Pagamento corrigido pelos imóveis
Uma legislação de 2018 permitiu que 217 imóveis de propriedade do IPE Saúde, os quais integravam o Fundo de Assistência à Saúde (FAS), fossem repassados para a posse do Estado. Eram bens que compunham uma tentativa de dar mais lastro financeiro ao instituto. Parte deles já foi negociada pelo Estado e há previsão de que o dinheiro seja devolvido pelo Estado ao FAS. Em agosto de 2022, o IPE Saúde informou que outros imóveis em situação complexa, cuja titularidade era controversa, ainda poderiam resultar na transferência de novas propriedades do FAS para o Estado.
Entidades do funcionalismo avaliam que o IPE Saúde deveria ser ressarcido, com valores atualizados pelos bens, o que poderia dar um ligeiro respiro.
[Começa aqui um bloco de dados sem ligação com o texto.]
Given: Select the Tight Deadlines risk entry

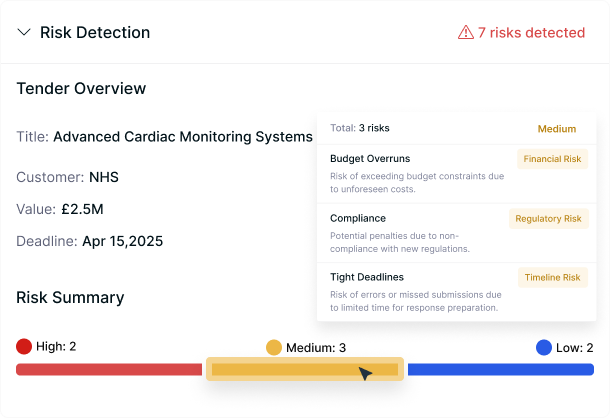Looking at the screenshot, I should [366, 277].
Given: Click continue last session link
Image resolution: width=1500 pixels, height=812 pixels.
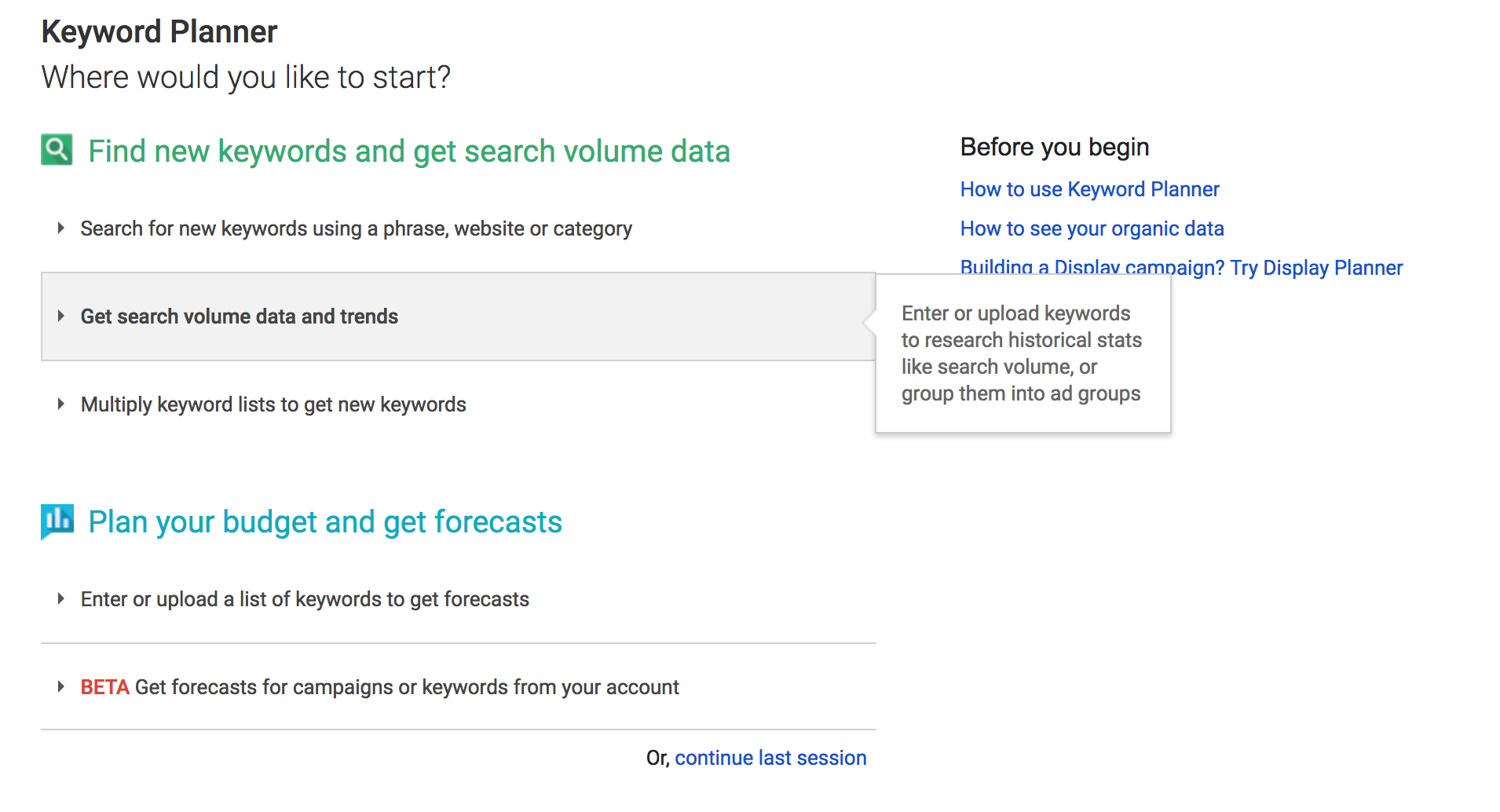Looking at the screenshot, I should [770, 758].
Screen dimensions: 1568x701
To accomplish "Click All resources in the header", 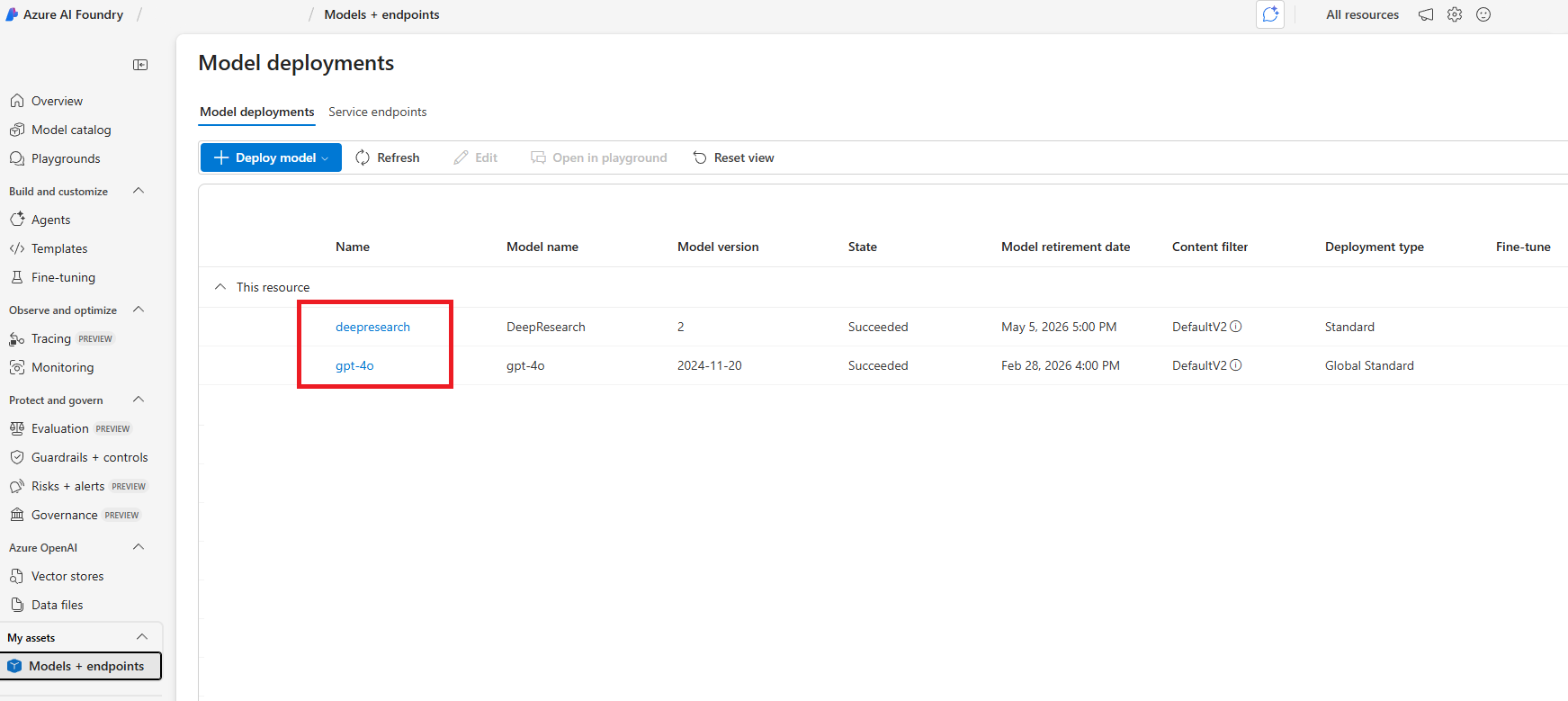I will 1362,14.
Após a publicação da reportagem, o Palácio Piratini informou que o número de imóveis do IPE Saúde em posse do Estado ou em processo de transferência já soma 399. Até o momento, 21 bens foram vendidos e 20, permutados, com arrecadação em ambos modelos. Para fazer as compensações, o governo repassou ao IPE Saúde a quantia de R$ 32 milhões. Falta pagar ao instituto R$ 671,2 mil, o que está em trâmite. Também foi destacado que outros 65 imóveis originários do IPE Saúde estão no fluxo de vendas, cuja arrecadação prevista é de R$ 15,2 milhões. O valor irá ingressar na conta do Estado e, depois, será transferido ao instituto.
Precatórios e RPVs
O funcionalismo aponta que o Estado reteve parcelas de contribuições ao IPE Saúde ao fazer o pagamento de precatórios e de requisições de pequeno valor (RPVs) entre 2010 e 2021. A maioria desses títulos quitados junto a servidores teve origem na chamada Lei Britto, um aumento salarial previsto em lei e que, na prática, não se materializou. O problema é que, após descontar os valores, o Estado teria os deixado no caixa único, sem fazer a transferência ao IPE Saúde.
É algo grave. O Estado deveria identificar os valores, estabelecer um cronograma e fazer os repasses. Existe uma cultura histórica de não repasse ao IPE Saúde.
FILIPE LEIRIA/Presidente do Ceape-Sindicato
— Foi identificado que ocorria a retenção, mas não o repasse. Tanto é procedente que isso mudou recentemente. A partir de meados de 2021, o departamento de precatórios do Judiciário, quando tem de fazer a retenção, passou a transferir direto para o IPE Saúde — afirma Filipe Leiria, presidente do Ceape-Sindicato.
Ele diz que a contabilização do eventual passivo dependeria de um trabalho técnico e aprofundado.
— É algo grave. O Estado deveria identificar os valores, estabelecer um cronograma e fazer os repasses. Existe uma cultura histórica de não repasse ao IPE Saúde — comenta Leiria.
Segregação de massa
Já realizada em regimes de previdência, a alternativa manteria os atuais beneficiários vinculados ao IPE Saúde nas regras de hoje. Os futuros funcionários, ao ingressar na carreira pública, fariam parte de um novo plano, com as reestruturações propostas pelo governo. Se isso for feito, a tendência é de que, ao longo do tempo, o sistema atual do IPE Saúde deixe de ficar financeiramente pressionado.
Também poderia ser prevista a migração para o novo plano dos atuais servidores que levariam vantagem no modelo proposto pelo Palácio Piratini, como os jovens e altos salários.